Exercise objective ▸ Where the line containing "Image resolution: width=770" appears, start copying; continue through the last line below and copy nothing else.
Input records below:
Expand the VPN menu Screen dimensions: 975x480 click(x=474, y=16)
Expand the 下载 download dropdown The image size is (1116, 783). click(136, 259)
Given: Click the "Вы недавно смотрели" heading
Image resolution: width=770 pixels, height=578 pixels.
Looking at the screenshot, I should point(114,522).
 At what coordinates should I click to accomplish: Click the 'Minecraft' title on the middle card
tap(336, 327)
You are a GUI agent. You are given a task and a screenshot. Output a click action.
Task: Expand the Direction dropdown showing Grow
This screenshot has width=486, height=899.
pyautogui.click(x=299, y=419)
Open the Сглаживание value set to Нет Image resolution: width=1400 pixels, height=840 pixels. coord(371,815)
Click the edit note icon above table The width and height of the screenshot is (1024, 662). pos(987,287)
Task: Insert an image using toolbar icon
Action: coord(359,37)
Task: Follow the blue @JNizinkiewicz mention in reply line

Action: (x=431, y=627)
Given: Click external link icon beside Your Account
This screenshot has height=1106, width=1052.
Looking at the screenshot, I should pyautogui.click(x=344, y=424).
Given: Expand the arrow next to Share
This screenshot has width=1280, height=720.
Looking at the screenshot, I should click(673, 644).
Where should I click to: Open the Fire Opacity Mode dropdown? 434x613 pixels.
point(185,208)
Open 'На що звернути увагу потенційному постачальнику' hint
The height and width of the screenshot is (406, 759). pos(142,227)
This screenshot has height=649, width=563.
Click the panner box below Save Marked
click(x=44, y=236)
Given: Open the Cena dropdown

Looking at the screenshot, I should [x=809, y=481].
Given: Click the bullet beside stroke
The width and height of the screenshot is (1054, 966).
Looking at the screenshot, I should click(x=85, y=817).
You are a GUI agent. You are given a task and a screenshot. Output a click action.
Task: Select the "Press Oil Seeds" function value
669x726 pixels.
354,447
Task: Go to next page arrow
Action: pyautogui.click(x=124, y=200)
End of Input records.
Response area ▸
Image resolution: width=770 pixels, height=578 pixels.
Looking at the screenshot, I should point(114,522).
 At what coordinates should I click to accomplish: Click the 'Minecraft' title on the middle card
tap(336, 327)
You are a GUI agent. You are given a task and a screenshot. Output a click action.
Task: Expand the Direction dropdown showing Grow
This screenshot has width=486, height=899.
pyautogui.click(x=299, y=419)
Open the Сглаживание value set to Нет Image resolution: width=1400 pixels, height=840 pixels. coord(371,815)
Click the edit note icon above table The width and height of the screenshot is (1024, 662). pos(987,287)
Task: Insert an image using toolbar icon
Action: coord(359,37)
Task: Follow the blue @JNizinkiewicz mention in reply line

Action: (x=431, y=627)
Given: Click external link icon beside Your Account
This screenshot has height=1106, width=1052.
Looking at the screenshot, I should pyautogui.click(x=344, y=424).
Given: Expand the arrow next to Share
This screenshot has width=1280, height=720.
Looking at the screenshot, I should click(673, 644).
Where should I click to: Open the Fire Opacity Mode dropdown? 434x613 pixels.
point(185,208)
Open 'На що звернути увагу потенційному постачальнику' hint
The height and width of the screenshot is (406, 759). pos(142,227)
This screenshot has height=649, width=563.
Click the panner box below Save Marked
click(x=44, y=236)
Given: Open the Cena dropdown

Looking at the screenshot, I should [x=809, y=481].
Given: Click the bullet beside stroke
The width and height of the screenshot is (1054, 966).
Looking at the screenshot, I should click(x=85, y=817).
You are a GUI agent. You are given a task and a screenshot. Output a click action.
Task: Select the "Press Oil Seeds" function value
669x726 pixels.
354,447
Task: Go to next page arrow
Action: pyautogui.click(x=124, y=200)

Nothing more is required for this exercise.